Eine Lehrerin an einer staatlichen Schule in Berlin-Wedding wurde kraft einer Dienstanweisung der Bildungsverwaltung gezwungen, von ihrer Halskette ein Kreuz zu entfernen. Die FREIE WELT berichtete dazu am Montag. Als Begründung diente: Sie würde damit gegen das Berliner Neutralitätsgesetz verstoßen. Dieses wurde ursprünglich mal geschaffen, damit im öffentlichen Dienst kein Kopftuch getragen wird.
Trotz entsprechender Angebote der evangelischen Landeskirche für eine juristische Unterstützung bei einem Klageweg auf Grundlage der Religionsfreiheit verzichtete die christliche Lehrerin auf ihre Möglichkeit, Einspruch gegen die Anweisung einzulegen.
Stattdessen erschien die Lehrerin diese Woche mit einem Fisch-Anhänger an ihrer Halskette zum Schulunterricht. Das Fisch-Symbol aus zwei gekrümmten Linien, die sich hinten zu einer Flosse kreuzen, entstand im 1. Jahrhundert zu Zeiten der Christen-Verfolgung in Rom als ein gegenseitiges Erkennungssymbol im Untergrund.
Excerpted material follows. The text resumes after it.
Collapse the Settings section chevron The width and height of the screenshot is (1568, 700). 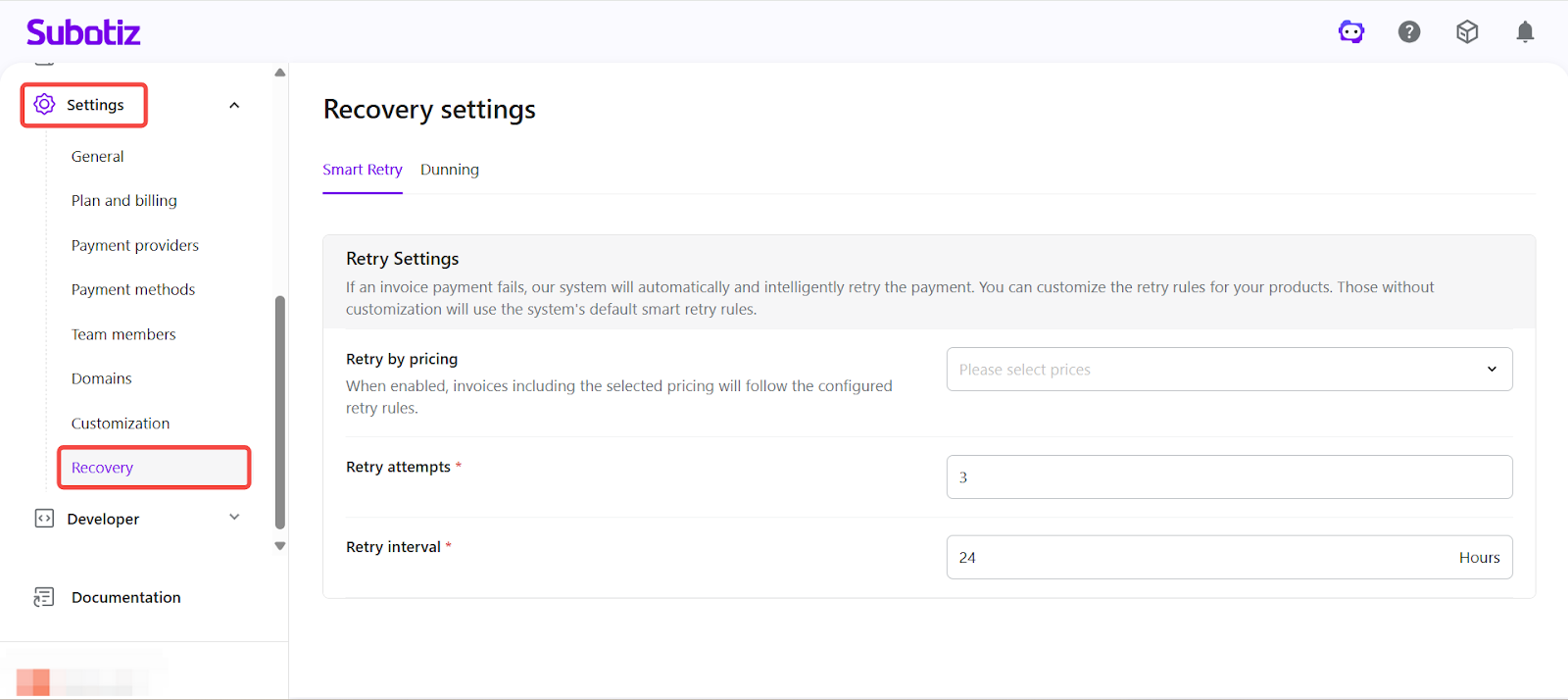(x=234, y=105)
Zum einen war ein Fisch als Symbolik recht unauffällig, zum anderen dienen die Buchstaben des griechischen Wortes für Fisch, ICHTHYS, als Akronym zu »Iesus Christos Theou Yios Soter« - es versteckt sich dahinter das christliche Kurzbekenntnis »Jesus Christus, Sohn Gottes, Erlöser« .
Von Seiten der Berliner Bildungsverwaltung wollte man sich zu demVorgang noch nicht weiter äußern. Man prüfe diesen. Eine Sprecherin signalisierte aber, dass die Lehrerin auch den Fisch-Anhänger abnehmen müsse, sofern es sich als ein religiöses Symbol herausstelle.